8. A sustentabilidade mudou o paradigma da moda?

Eu creio que há uma mudança em curso que passa por opções de consumo mais conscientes. Torna-se cada vez mais difícil não reconhecer que a moda é uma das indústrias mais poluentes, que isso tem de ser olhado e que temos todos de agir sobre isso.

 

9. Muitas pessoas querem ir aos eventos de moda em Portugal. 95% dessas mesmas pessoas nunca compraram moda portuguesa. Qual será o interesse, então?

Ver e ser visto. Nada além disso. Fazer parte de um momento a que reconhecem um certo prestígio social, sem que haja esforço efectivo de entender exactamente o que está ali a ser mostrado e celebrado e a importância que pode ter para os criadores e para o país.

 

10. Ainda faz sentido haver Semanas da Moda no formato tradicional?

As semanas de moda têm sofrido alterações que a pandemia acelerou. Seria algo autista achar que o formato das semanas de moda não deve evoluir com os tempos, a sociedade e a forma como as pessoas consomem e acedem aos produtos de moda.

 

11. Por culpa de uma pandemia houve um crescimento do digital. Era preciso as lojas físicas terem fechado para se apostar nas lojas online?

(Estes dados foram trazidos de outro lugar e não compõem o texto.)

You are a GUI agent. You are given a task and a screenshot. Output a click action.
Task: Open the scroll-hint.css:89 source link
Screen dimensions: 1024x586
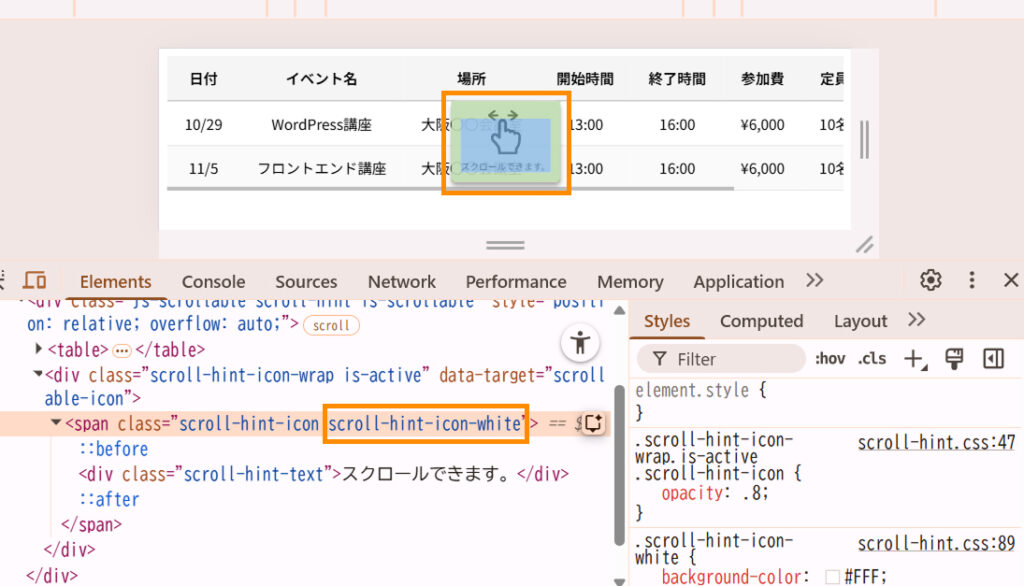[936, 544]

Não tenho dados, mas creio que as lojas online cresceram em vendas no contexto pandémico. A experiência de venda online está longe, a meu ver, de substituir as lojas físicas, não desejo nem prevejo que isso aconteça.

 

12. Como é que se consegue pensar a moda em Portugal?

Para pensar moda em Portugal é essencial estar atento à extraordinária capacidade criativa dos designers que têm surgido nos últimos anos. Acho que se nos dermos ao trabalho de entender as motivações, o rasgo e a qualidade do que se tem feito no nosso país, não é assim tão difícil estar otimista e definir uma estratégia para a moda nacional.

 

13. Haverá uma “cultura de alienamento” propositada em relação ao que são as conquistas dos designers portugueses no estrangeiro?

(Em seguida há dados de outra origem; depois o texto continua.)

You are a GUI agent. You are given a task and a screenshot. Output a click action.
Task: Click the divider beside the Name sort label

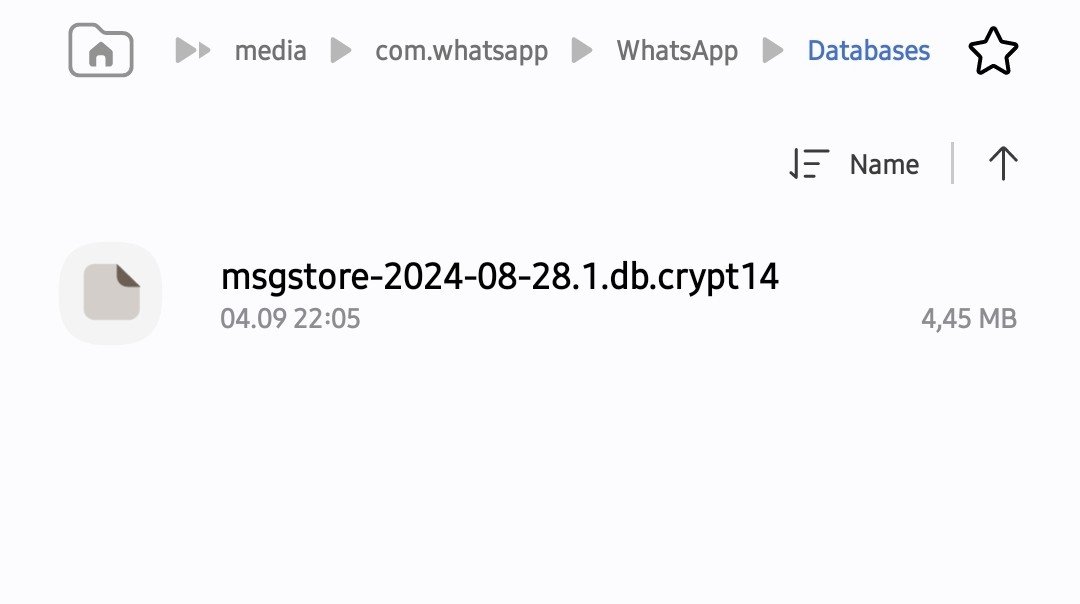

A afirmação dos criadores portugueses lá fora é de extrema importância, faz parte da estratégia de promoção da moda nacional e deve ser intensificada, de forma consistente e inteligente. No entanto, confesso que me parece mais urgente e essencial, para já, trabalhar a percepção que temos cá dentro do trabalho dos nossos criadores.